INTRODUCTION AND BRIEF DESCRIPTION
Anyone who counsels someone to commit a crime is also guilty of all the crimes that the person they counselled commits as a result of their advice.
22(2) Every one who counsels another person to be a party to an offence is a party to every offence that the other commits in consequence of the counselling that the person who counselled knew or ought to have known was likely to be committed in consequence of the counselling.

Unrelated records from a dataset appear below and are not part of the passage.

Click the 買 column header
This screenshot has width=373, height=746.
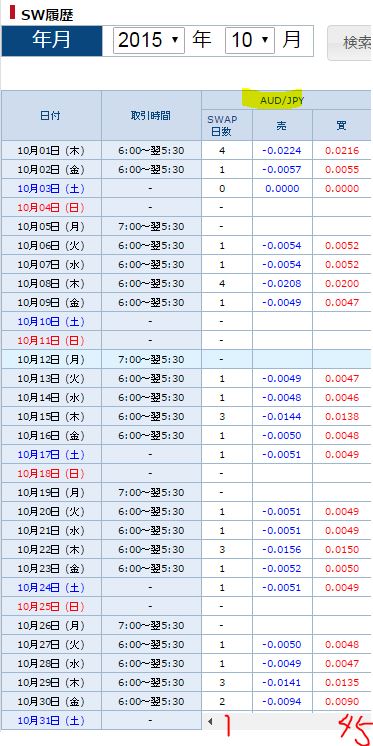(342, 126)
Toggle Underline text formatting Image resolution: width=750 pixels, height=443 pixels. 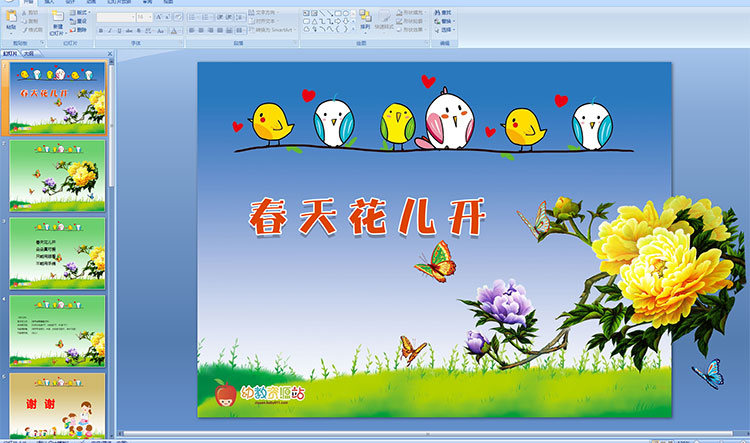[x=119, y=30]
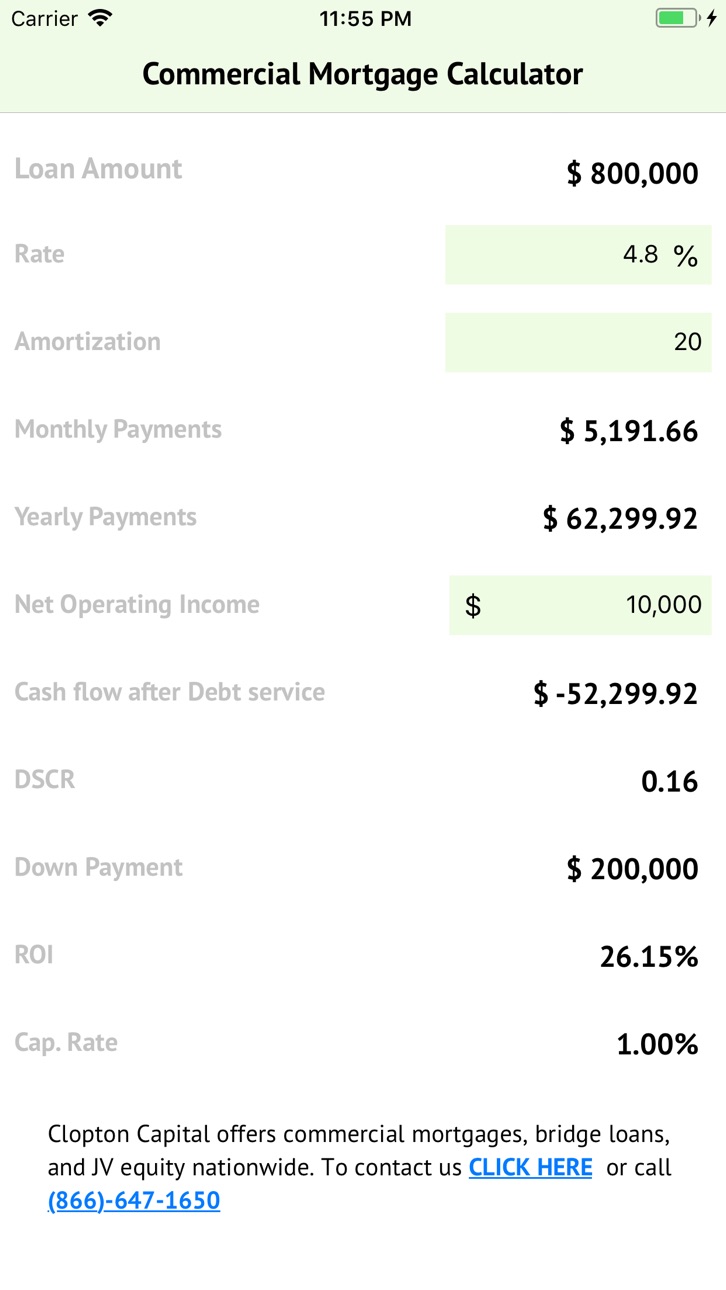Tap the dollar sign in Net Operating Income
The width and height of the screenshot is (726, 1290).
point(473,605)
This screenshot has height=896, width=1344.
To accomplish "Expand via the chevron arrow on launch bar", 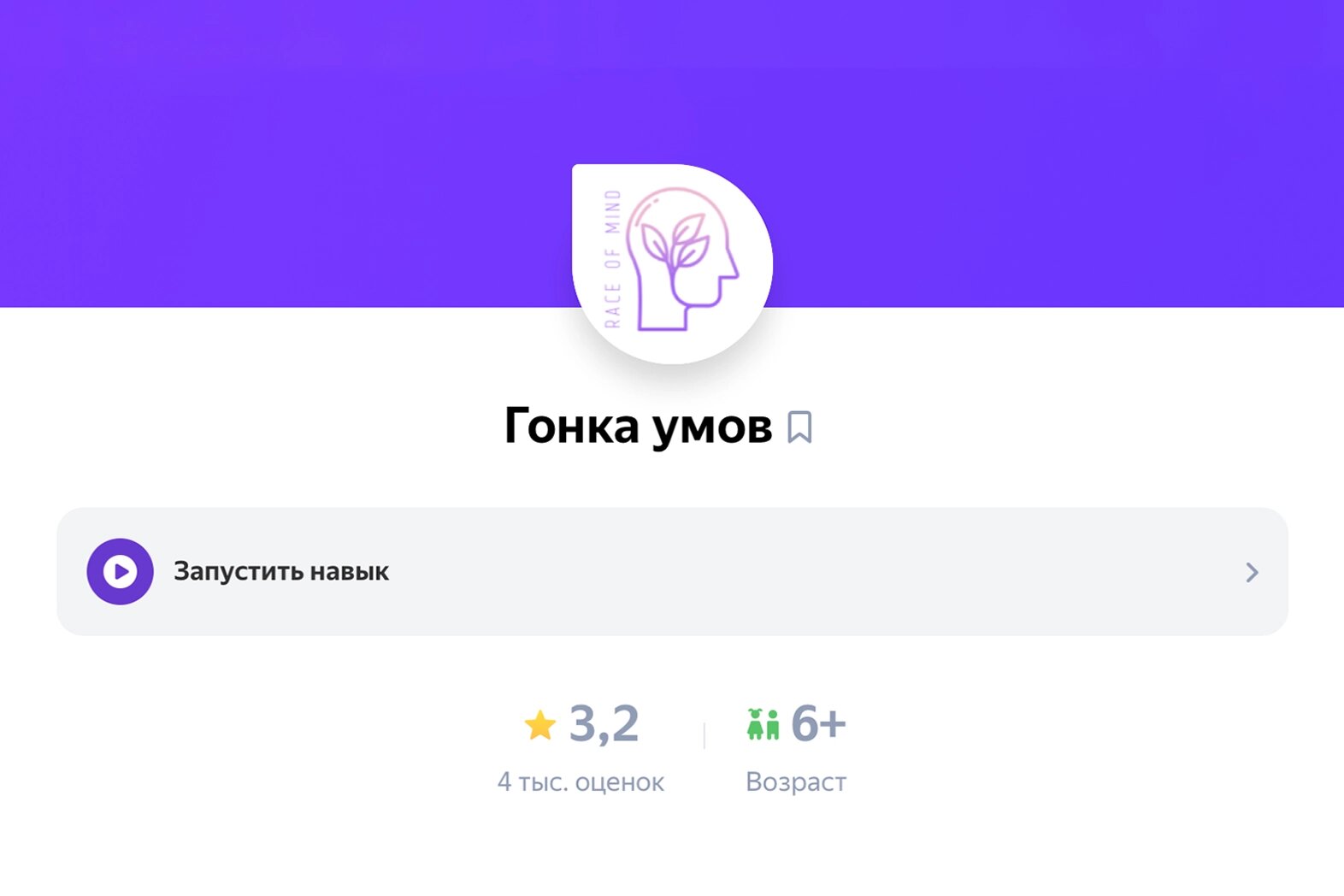I will click(1252, 572).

Section 22(2) of the Criminal Code of Canada defines the legal principle of counselling. According to this section, a person who counsels or urges another person to commit a crime, is just as responsible for the commission of that crime as the person who actually committed it. This means that, if someone advises, instructs, or persuades another person to commit a crime, they can be charged with the same offences as the person who actually commits that crime. In order to be found guilty under this section, the Crown must prove that the accused knew or ought to have known that the person they were counselling was likely to commit an offence as a result of their advice or encouragement. This means that, if a person counsels someone to commit a crime but did not know or have reason to know that the crime would be committed, they cannot be held criminally responsible. However, this section of the Criminal Code is quite broad, and it does not distinguish between the seriousness of the crime that was counselled. This means that someone who counsels another person to commit a relatively minor offence can still be charged as a party to a much more serious crime that is committed as a result of that counselling. Overall, section 22(2) of the Criminal Code of Canada serves as a deterrent for anyone considering counselling or encouraging someone to commit a crime. The severe legal consequences that can result from such behaviour underline the importance of preventing, and duly punishing, such actions in Canadian society.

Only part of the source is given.